Pour M. Métraille, président du GDS : «Nous sommes particulièrement satisfaits de cette évolution obtenue avec le soutien de

notre Fédération nationale et des autres organisations agricoles. Permises par les efforts des éleveurs, des vétérinaires et de l’administration, les évolutions de prophylaxies vont se traduire par des économies pour tous les éleveurs de notre département. Le GDS est très fier d’avoir contribué à cette situation, par son action constante d’organisation et de sensibilisation des éleveurs».

Prévues par les textes européens, les modifications de prophylaxies que vont connaître les éleveurs sont les suivantes :

Selon les départements :

• en brucellose, le dépistage sérologique sera limité aux bovins de plus de vingt-quatre mois

• en tuberculose, les dépistages de “routine” sont supprimés.

Il convient de souligner quel’Agence française de sécurité sanitaire des aliments (AFSSA) avait indiqué, dès 2002, que la mise en œuvre de ces modifications ne présentait aucun risque sanitaire important.

Si le GDS se félicite que les Pouvoirs publics aient enfin accepté de mettre en œuvre ces évolutions de prophylaxie, il tient à souligner trois points importants.

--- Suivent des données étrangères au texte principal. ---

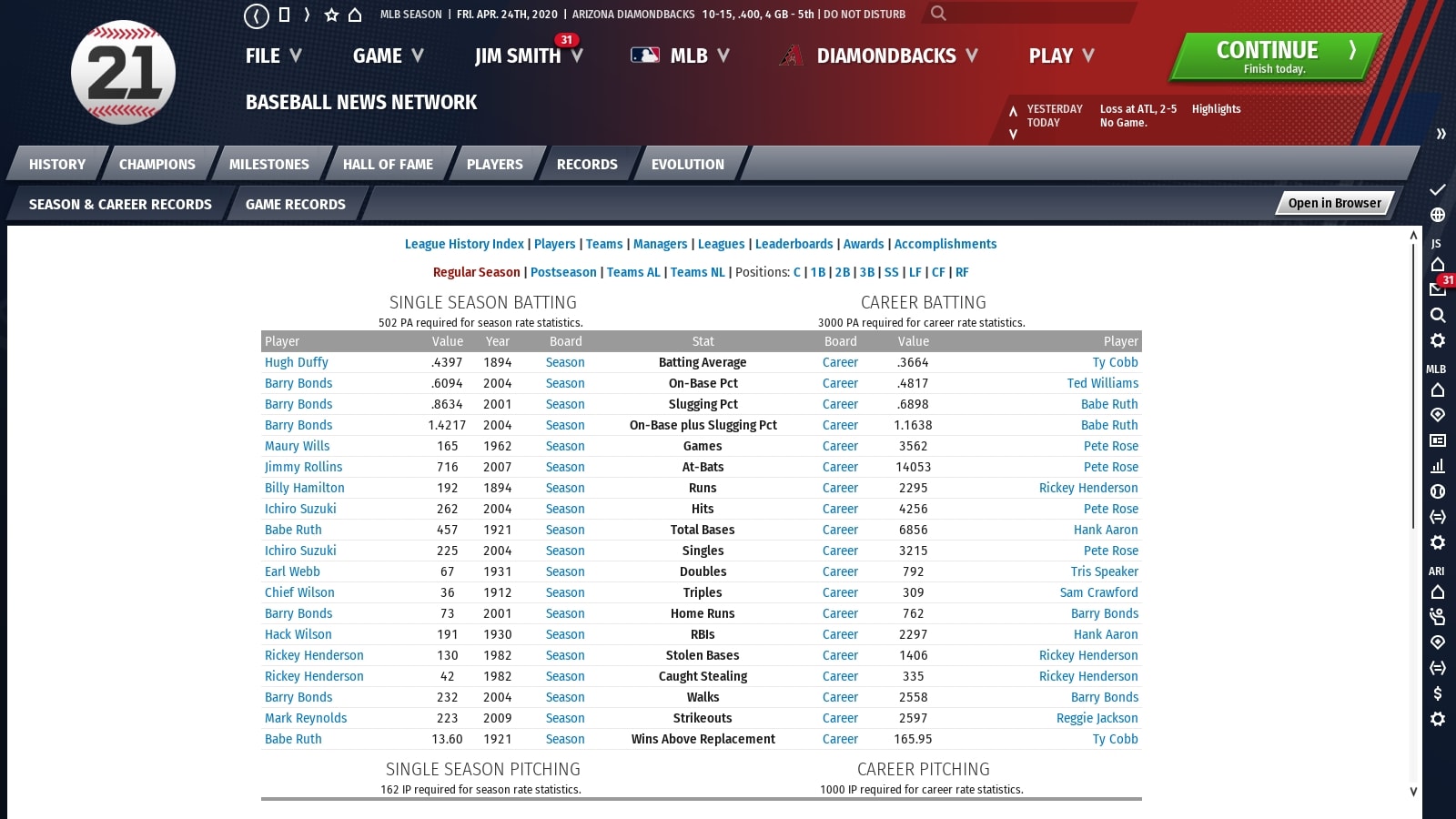Click the newspaper icon in the MLB sidebar section
The image size is (1456, 819).
coord(1438,440)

D’une part, la nécessité de renforcer les contrôles sur les élevages présentant des risques sanitaires spécifiques, comme le souhaitait d’ailleurs l’AFSSA ; il est nécessaire que soit élaboré nationalement un protocole listant les différentes catégories d’élevages à risques et les mesures qui devront être prises ;

D’autre part, la situation sanitaire de nos élevages permet la mise en œuvre d’autres modifications de prophylaxies, notamment en matière de contrôle sérologiques à l’introduction ; les pouvoirs publics doivent maintenant décider rapidement de leur mise en œuvre, puisque l’AFSSA considère également qu’elles ne présentent pas de risques sanitaires importants ;

Enfin, si la brucellose et la tuberculose n’appellent plus désormais qu’une surveillance de zone, d’autres enjeux majeurs pour l’avenir sanitaire de nos élevages se présentent : si les risques sanitaires sont globalement bien maîtrisés dans les élevages, il est désormais nécessaire de renforcer cette maîtrise et de pouvoir la garantir aux yeux des consommateurs et de nos concitoyens légitimement sensibilisés sur les questions de sécurité sanitaire.

Pour M. Métraille: « une page de la politique sanitaire se tourne dans notre département ; de nouveaux défis attendent les éleveurs et le GDS continuera d’être à leurs côtés pour améliorer la qualité sanitaire de nos animaux et de leurs produits.»